Activist judges who try to legislate from the bench have, rightfully, been the subject of a great deal of criticism. But we also need to begin turning a critical eye on legislators who want to be judges from the Statehouse.
We fully understand and even agree with the intent of a bill designed by state Sen. Jim Merritt, R-Indianapolis, that would require Indiana judges to add 20 years onto the prison sentences of people who use a firearm during a violent crime. Gun violence is a problem, but as we have said many times on this page it is the criminals who need to be punished, rather than law abiding gun owners.
Adding an additional 20 years for using a gun to commit a crime is one way to tackle that problem without punishing responsible gun owners.

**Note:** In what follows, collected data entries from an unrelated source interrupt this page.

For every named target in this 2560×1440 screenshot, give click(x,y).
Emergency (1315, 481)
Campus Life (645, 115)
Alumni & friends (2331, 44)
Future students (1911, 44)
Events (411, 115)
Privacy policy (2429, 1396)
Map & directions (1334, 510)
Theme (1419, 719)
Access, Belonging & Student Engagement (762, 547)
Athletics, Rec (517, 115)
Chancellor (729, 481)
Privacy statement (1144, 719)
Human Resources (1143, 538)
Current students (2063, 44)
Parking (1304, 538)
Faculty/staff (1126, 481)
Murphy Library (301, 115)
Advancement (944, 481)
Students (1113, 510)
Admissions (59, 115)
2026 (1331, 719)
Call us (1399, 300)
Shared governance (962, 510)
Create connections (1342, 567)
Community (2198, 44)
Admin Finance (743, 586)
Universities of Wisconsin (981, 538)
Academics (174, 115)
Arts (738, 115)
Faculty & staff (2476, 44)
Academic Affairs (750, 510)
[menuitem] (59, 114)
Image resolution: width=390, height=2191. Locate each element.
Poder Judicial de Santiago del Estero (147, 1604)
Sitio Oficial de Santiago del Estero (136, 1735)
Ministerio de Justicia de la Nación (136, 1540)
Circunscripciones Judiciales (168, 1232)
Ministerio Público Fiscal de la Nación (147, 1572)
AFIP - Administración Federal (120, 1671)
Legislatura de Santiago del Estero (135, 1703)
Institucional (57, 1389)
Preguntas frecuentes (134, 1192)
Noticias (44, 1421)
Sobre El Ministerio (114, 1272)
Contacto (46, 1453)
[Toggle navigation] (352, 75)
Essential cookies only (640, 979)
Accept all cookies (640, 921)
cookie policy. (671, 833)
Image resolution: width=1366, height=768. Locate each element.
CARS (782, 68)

And it is a solution many law enforcement officers like [Grant County] Prosecutor Jim Luttrull and Sheriff Darrell Himelick believe will serve as a deterrent.
Yes, such a law might well serve as a deterrent, but we elect judges because not every case is the same. We expect those on the bench to weigh all the factors when issuing a sentence. We are not all going to agree on every sentence — just recently we took exception with [former Marion Fire] Chief Steve Gorrell’s punishment — but overall judges get it right much more often than not.
Yet lawmakers continue to try and tie judges’ hands with more and more mandatory minimums. And some, such as columnist George Will, have argued that severe mandatory minimums have encouraged some prosecutors to overcharge defendants as a way to pressure them into plea bargains.
Still, there are ways to make Merritt’s proposal work for prosecutors and still give judges the discretion they need. For example, the additional 20 year sentence could be an option for the judge to increase the sentence for a violent offender, or to waive for a first-time offender with no past record. Or, as is the case with the habitual offender enhancement, it could be an option presented for the jury to decide. The option could even be left up to the judge unless a weapon is discharged, in which case the 20 years become automatic.
The point is, there are ways to provide judges the needed flexibility while still getting tough on those who use guns to commit crimes.
Mandatory minimums began as a way to counteract too lenient sentences, but the pendulum appears to have swung too far away from judicial discretion and the ultimate goal of justice. We urge lawmakers to keep that in mind in their worthwhile and well-meaning efforts to make our streets safer.